What you will do: Render every line of the rows below as a Markdown table with the columns No. and Text, giving each line its row number and skipping blank lines. Leave the pictures out of the table.

Record list:
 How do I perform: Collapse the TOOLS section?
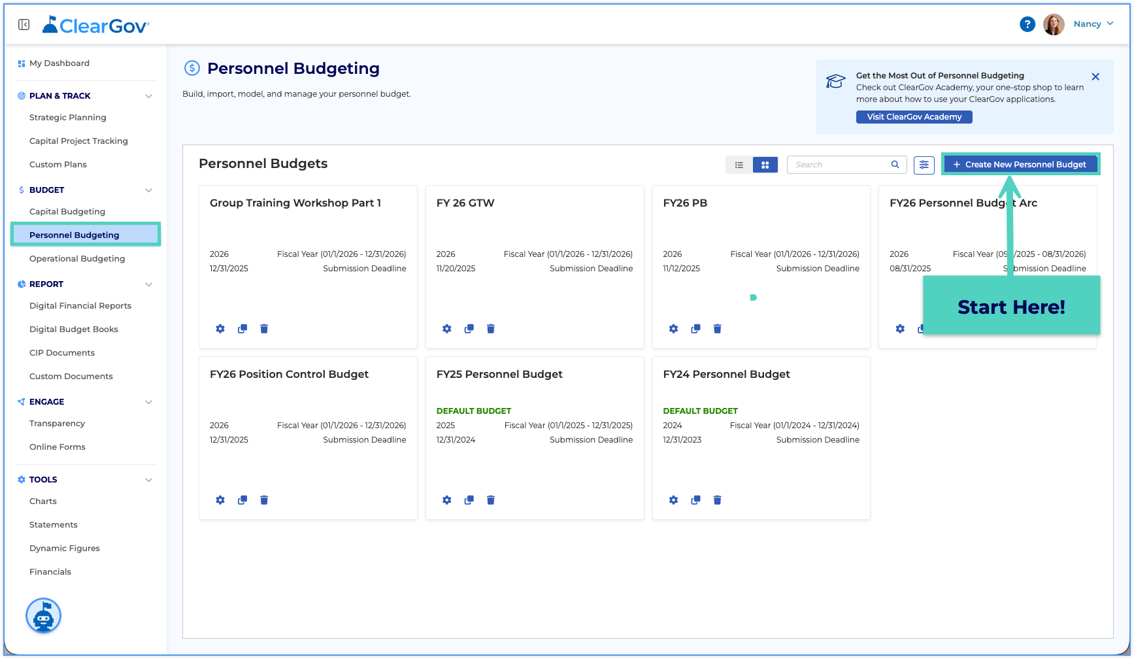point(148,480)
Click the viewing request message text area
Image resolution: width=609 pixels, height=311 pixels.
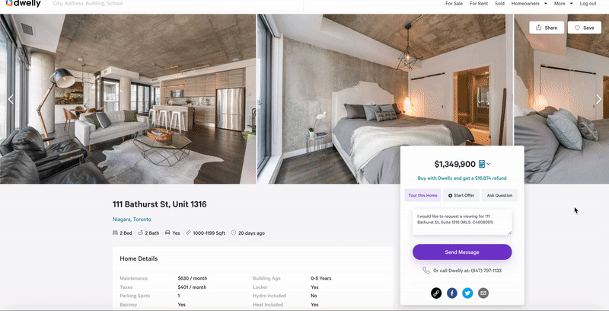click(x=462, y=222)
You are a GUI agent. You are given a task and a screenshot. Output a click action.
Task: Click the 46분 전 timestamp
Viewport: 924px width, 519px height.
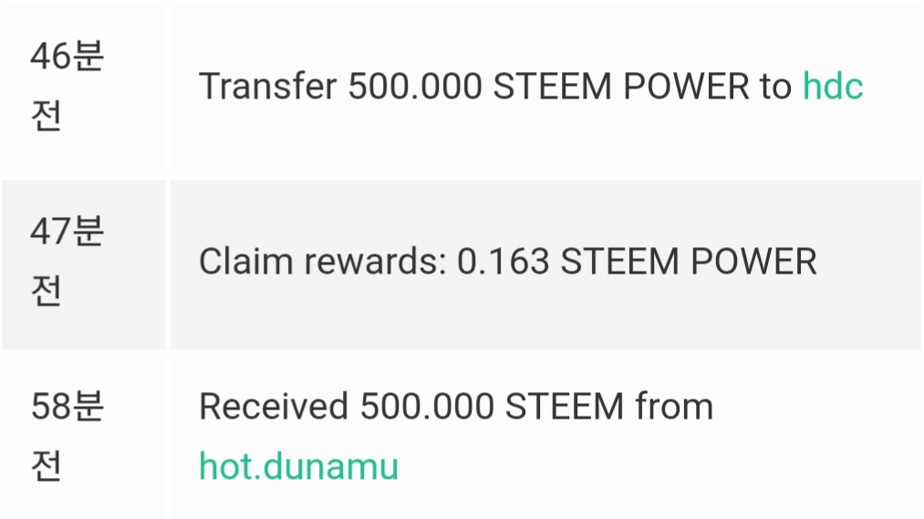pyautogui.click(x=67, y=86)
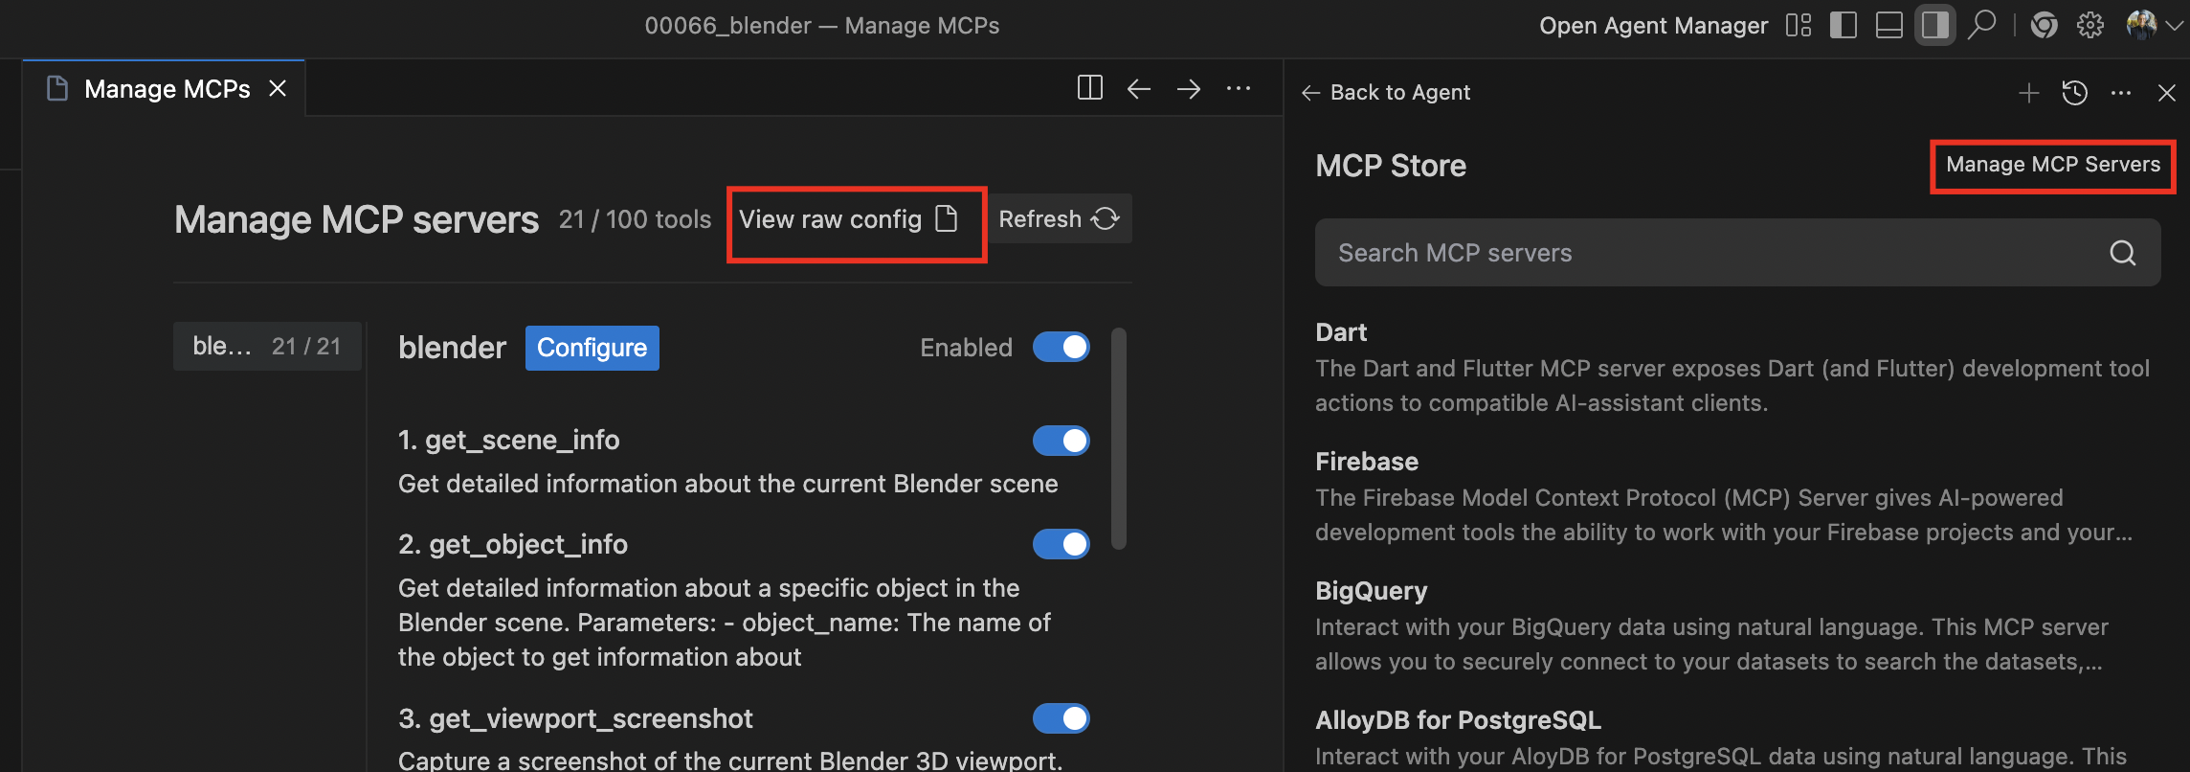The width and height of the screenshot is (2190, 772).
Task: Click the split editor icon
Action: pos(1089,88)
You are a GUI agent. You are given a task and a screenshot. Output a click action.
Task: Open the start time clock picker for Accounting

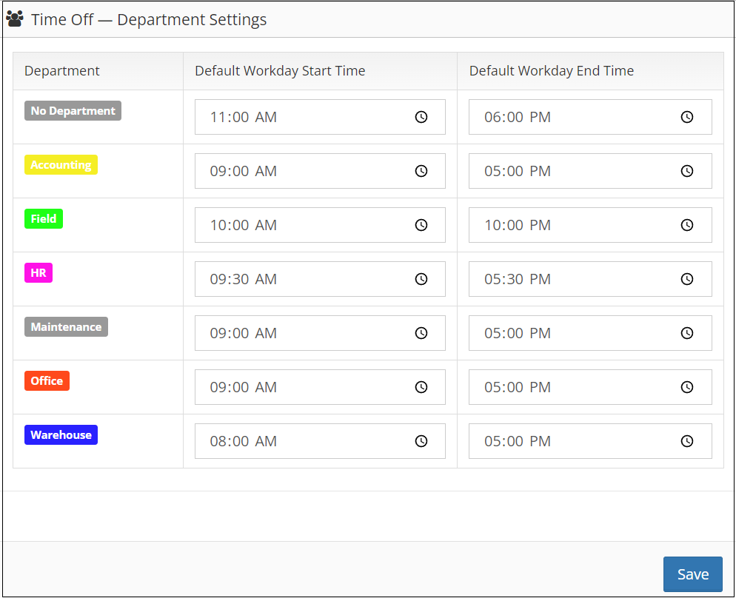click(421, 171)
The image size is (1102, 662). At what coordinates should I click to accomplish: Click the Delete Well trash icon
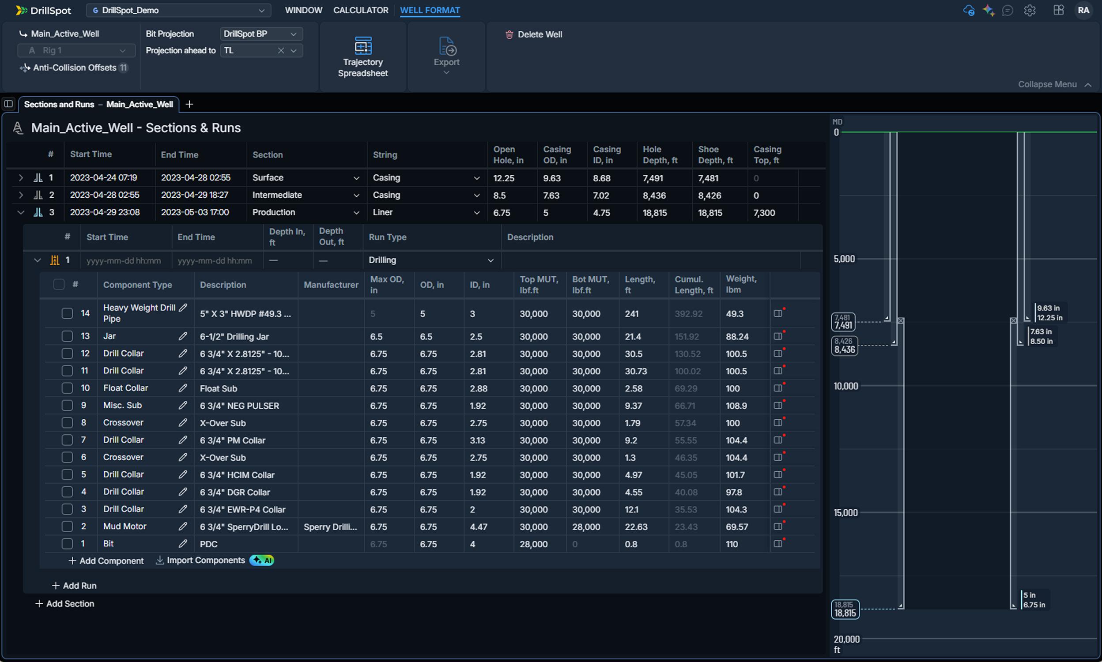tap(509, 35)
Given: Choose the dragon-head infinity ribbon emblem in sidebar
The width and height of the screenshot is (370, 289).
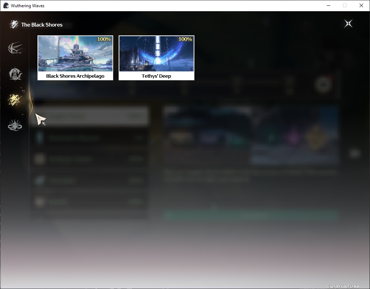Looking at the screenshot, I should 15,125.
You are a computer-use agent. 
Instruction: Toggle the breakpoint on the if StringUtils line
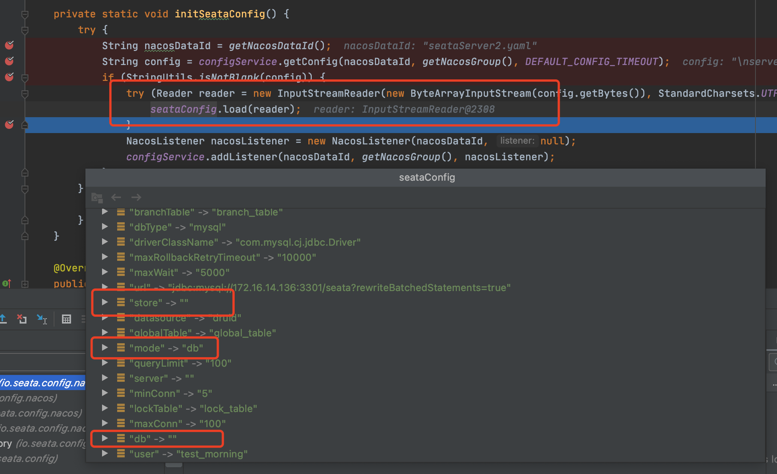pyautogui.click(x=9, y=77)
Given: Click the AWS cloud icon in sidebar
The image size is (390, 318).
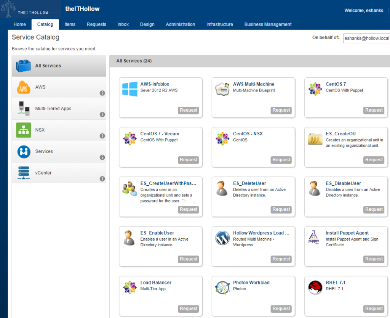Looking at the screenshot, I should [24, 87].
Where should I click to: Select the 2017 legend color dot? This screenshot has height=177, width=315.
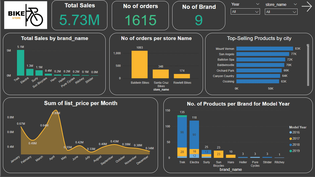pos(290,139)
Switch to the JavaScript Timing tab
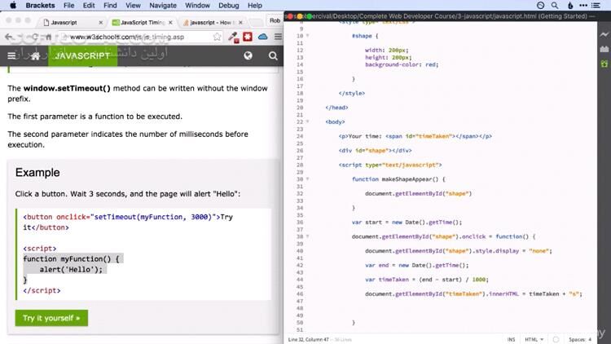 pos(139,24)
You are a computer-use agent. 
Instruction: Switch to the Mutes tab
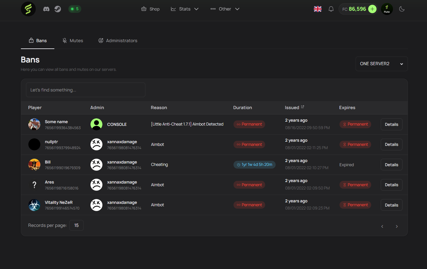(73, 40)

Task result:
| No. | Text |
|---|---|
| 1 |  How do I perform: Collapse the TOOLS section? |
| 2 | point(148,480) |
| 3 | Click the viewing request message text area |
| 4 | Image resolution: width=609 pixels, height=311 pixels. |
| 5 | click(x=462, y=222) |
| 6 | You are a GUI agent. You are given a task and a screenshot. Output a click action. |
| 7 | Task: Click the 46분 전 timestamp |
| 8 | Viewport: 924px width, 519px height. |
| 9 | pyautogui.click(x=67, y=86) |
| 10 | The width and height of the screenshot is (2190, 772). |
| 11 | Task: Click the split editor icon |
| 12 | Action: pos(1089,88) |
| 13 | You are a GUI agent. You are given a task and a screenshot. Output a click action. |
| 14 | Task: Open the start time clock picker for Accounting |
| 15 | click(421, 171) |
| 16 | The image size is (1102, 662). At what coordinates should I click to accomplish: Click the Delete Well trash icon |
| 17 | tap(509, 35) |
| 18 | Given: Choose the dragon-head infinity ribbon emblem in sidebar |
| 19 | The width and height of the screenshot is (370, 289). |
| 20 | Looking at the screenshot, I should 15,125. |
| 21 | You are a computer-use agent.  |
| 22 | Instruction: Toggle the breakpoint on the if StringUtils line |
| 23 | pyautogui.click(x=9, y=77) |
| 24 | Given: Click the AWS cloud icon in sidebar |
| 25 | The image size is (390, 318). |
| 26 | Looking at the screenshot, I should [24, 87]. |
| 27 | Where should I click to: Select the 2017 legend color dot? This screenshot has height=177, width=315. |
| 28 | pos(290,139) |
| 29 | Switch to the JavaScript Timing tab |
| 30 |  pos(139,24) |
| 31 | You are a computer-use agent.  |
| 32 | Instruction: Switch to the Mutes tab |
| 33 | (73, 40) |